* **The task**
Turn the data below into a numbered list with one line per item, skipping blank lines and omitting the picture markers.
****************
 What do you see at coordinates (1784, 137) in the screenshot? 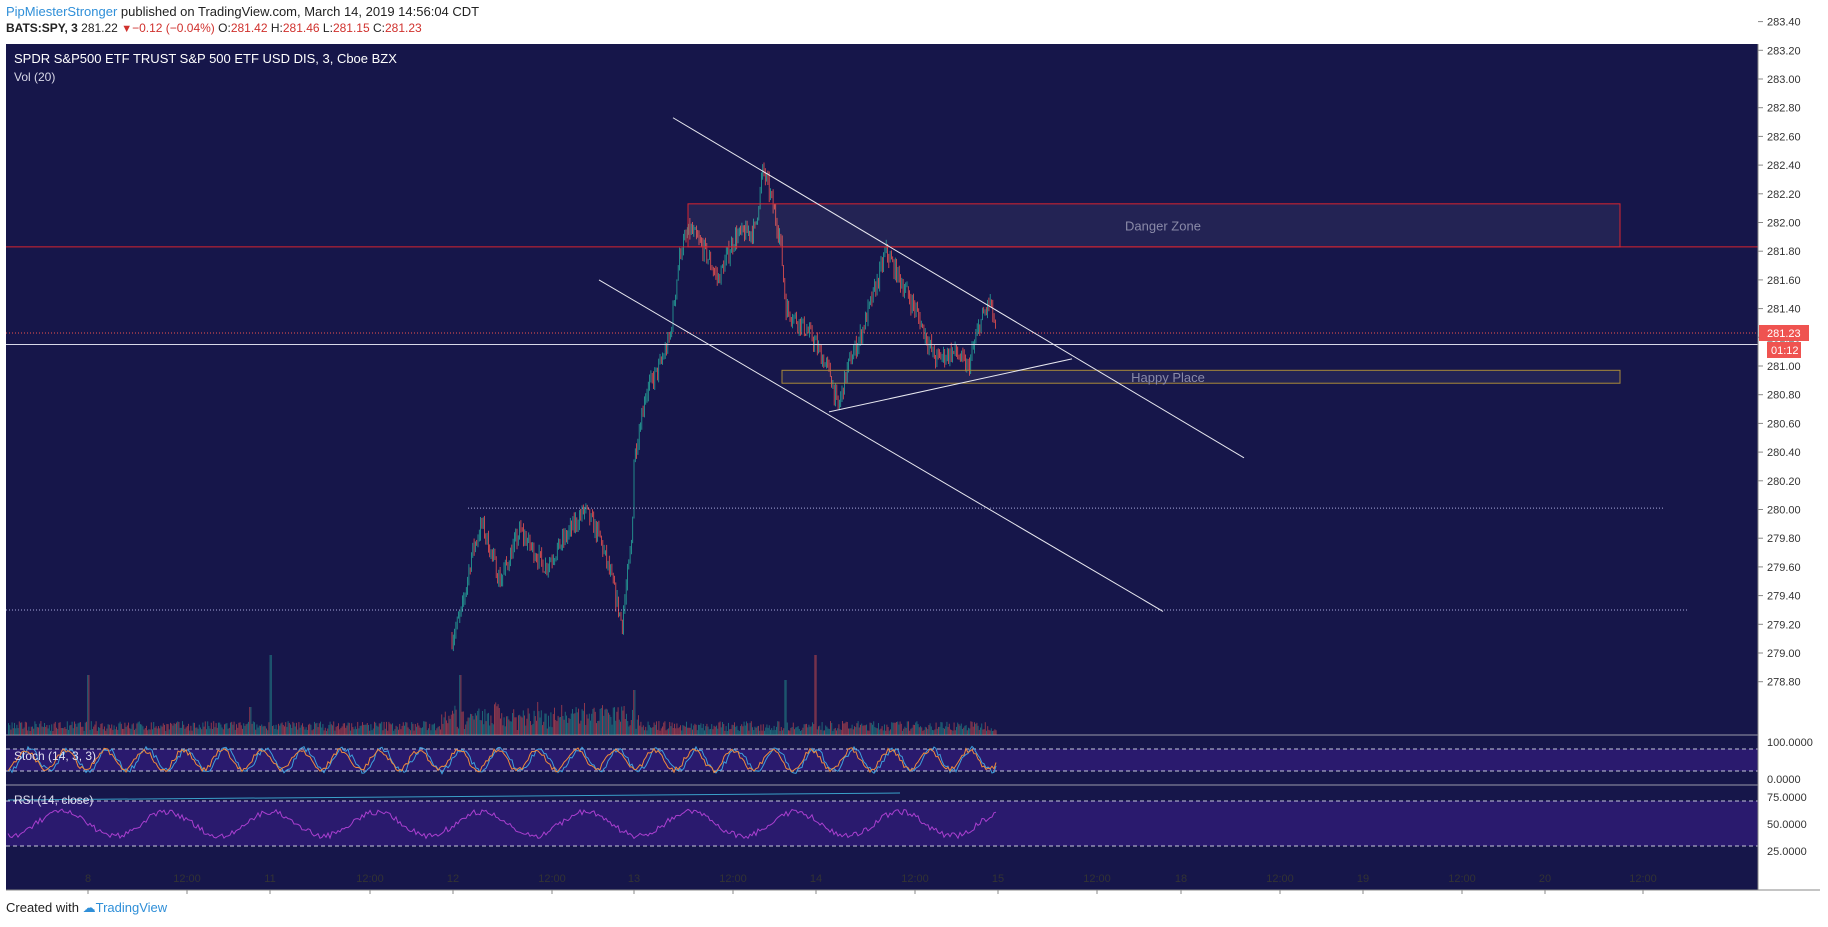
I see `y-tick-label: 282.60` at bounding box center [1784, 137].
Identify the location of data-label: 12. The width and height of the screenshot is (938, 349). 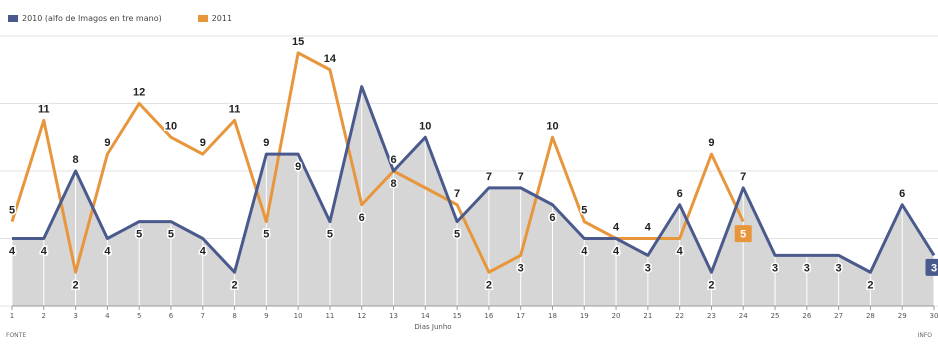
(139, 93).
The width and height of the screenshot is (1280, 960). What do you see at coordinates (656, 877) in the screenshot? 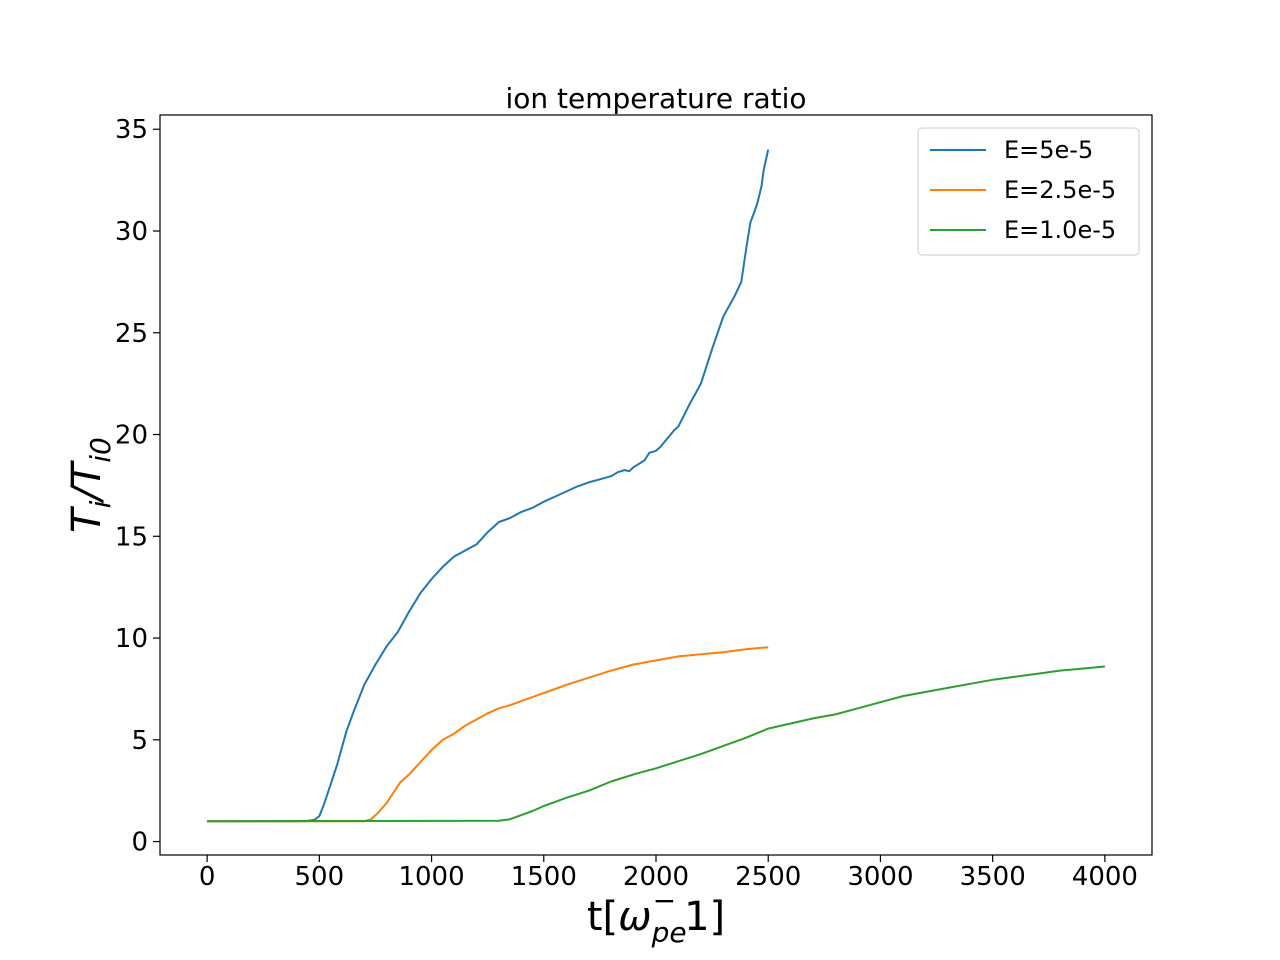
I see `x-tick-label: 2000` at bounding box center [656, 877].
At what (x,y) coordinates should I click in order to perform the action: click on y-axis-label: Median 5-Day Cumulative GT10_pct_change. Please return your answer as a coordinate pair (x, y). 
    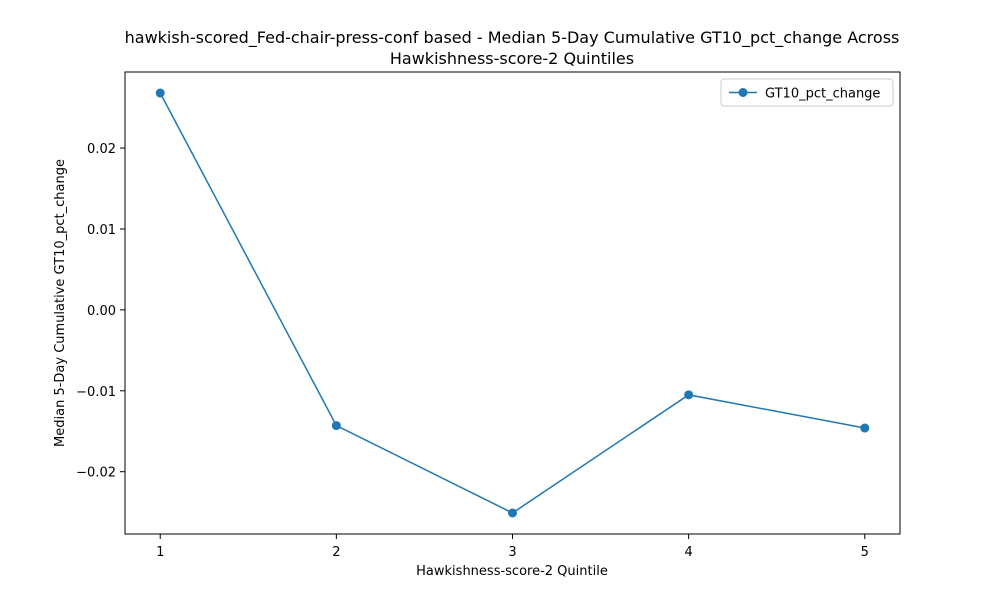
****************
* **Result of the exercise**
1.  What do you see at coordinates (1784, 137) in the screenshot? 
2. I see `y-tick-label: 282.60` at bounding box center [1784, 137].
3. Identify the location of data-label: 12. The width and height of the screenshot is (938, 349). 
4. (139, 93).
5. The width and height of the screenshot is (1280, 960). What do you see at coordinates (656, 877) in the screenshot? 
6. I see `x-tick-label: 2000` at bounding box center [656, 877].
7. At what (x,y) coordinates should I click in order to perform the action: click on y-axis-label: Median 5-Day Cumulative GT10_pct_change. Please return your answer as a coordinate pair (x, y). 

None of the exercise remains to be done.